What Would You Do? Help a Publicly Intoxicated Person, or Let Them Go?
While at a local bar Saturday evening for a wonderful birthday celebration, a strange thing happened. A man, I’m guessing in his 60s, parked his bicycle outside and came into the bar. While I don’t think he was there for the birthday celebration, he seemed friendly enough and was soon sitting at the bar, chatting with people.
About an hour later, I was standing outside with a group of people from the party. That’s when I noticed the man who came in on his bicycle standing over his bike, wobbling and looking distraught and confused. He had locked his bike but had no clue what the combination to the bike lock was. He looked defeated. Thankfully, the man had anticipated this predicament and had told a party-goer his combination earlier. The party-goer relayed the code to me, I unlocked his bike and the man could go on his way.

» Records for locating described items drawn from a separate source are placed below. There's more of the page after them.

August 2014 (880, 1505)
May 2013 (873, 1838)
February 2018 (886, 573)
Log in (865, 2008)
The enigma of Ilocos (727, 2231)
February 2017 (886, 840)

That’s when I realized we have a problem. He’s not driving a car but he would be riding a bike. Obviously very inebriated, I couldn’t in good faith just turn him loose. He would have been a danger to the public and himself. He literally could barely stand and as he leaned on the bike to prop himself up, I held the bike firmly so he couldn’t take off. The man was polite and thankful for the help one minute, and rather belligerent and demanding that he should have his bike the next.
“Where do you live?” I asked him. “Just up the street,” he slurred. Others in the crowd encouraged me to just “let him go.” That crossed my mind but I also knew if I did this man wasn’t going to make it ten feet before he face-planted in the middle of the street. “Do you have ID on you that shows your address?” I asked. “Why are you doing this to me!?” was his response. “Sir, I’m just trying to help you,” I said. “You can’t ride your bike.” He pointed north. “I just live up the street!”
His level of intoxication seemed to be escalating. He could hardly stand. I wondered do I call the police? Maybe I should have. He was definitely publicly intoxicated. He also seemed like a nice man that maybe was just having a really bad day and overdid it. If I can get him home safely he can sleep it off and no one is hurt.
Again I asked for his ID. No luck. By now the crowd had thinned. I looked to my wife, one of the most caring people you’ll ever meet, and she said “I’ll go with you.” So I grabbed this stranger’s right hand with my left hand, pushed his bike with my right hand while my wife grabbed his other hand. We had to look pretty pathetic to the many cars that drove by staring at us but by this point we had one task at hand: get him home safely and as quickly as possible.
Small talk ensued. The man was a retired Navy veteran. We thanked him for his service. A young boy on a bicycle rode by. The man said “that’s my second son. I would do anything for that kid.” The boy wasn’t his son but the man thought of him as a “second son”. We walked by the man’s church. “I go to church there,” he said proudly. Ironically, a short wall outside the church looked like a good spot to take a rest because the man was breathing heavily and sweating profusely. “I have COPD,” he told us. Well, now what? Do we call an ambulance? The youngster on the bike rode by again. I’m pretty sure he was checking on his friend. “He’s OK,” I told the young boy. “Do you know where he lives?” I asked him. The boy said he did and rode his bike to the front of the man’s house, parking and pointing at the door. I was happy on one hand because I finally knew exactly where we were going. I was worried, however, because it was still another half a block away. I wasn’t sure we were going to make it.
One more rest and we’d be on our way. The man told my wife and me “you guys are getting pretty excited.” We laughed. “No, this isn’t exactly what we wanted to be doing right now,” I said, and we trudged on for the last half block of this most interesting journey.
The young boy stood firm at his spot, waiting patiently for us to finally get the man home. We reached the front steps and my wife knocked on the door. The door was ajar slightly and I could see he lived upstairs. Of course he lived upstairs. This was going to be interesting getting him up those steps. The man’s wife came down stairs. She looked a little shocked but not totally surprised. We explained to her what happened and handed the man off to her. I asked if she needed help getting him upstairs and she said no. The woman didn’t say a word except a quiet “thank you” as we started to leave.
My wife and I looked at each other and I said “well, that was interesting”. We both laughed and started heading back. A friend pulled up and gave us a ride back to the birthday celebration. I thanked the young boy for his help. Without him I honestly don’t know if we would have made it. The task seemed rather daunting until we knew for sure of a final destination.
I’ve replayed this incident several times in my head and wonder if I did the right thing. What would you have done? Let him go? Call the police? Call an ambulance? Let him pass out on the street?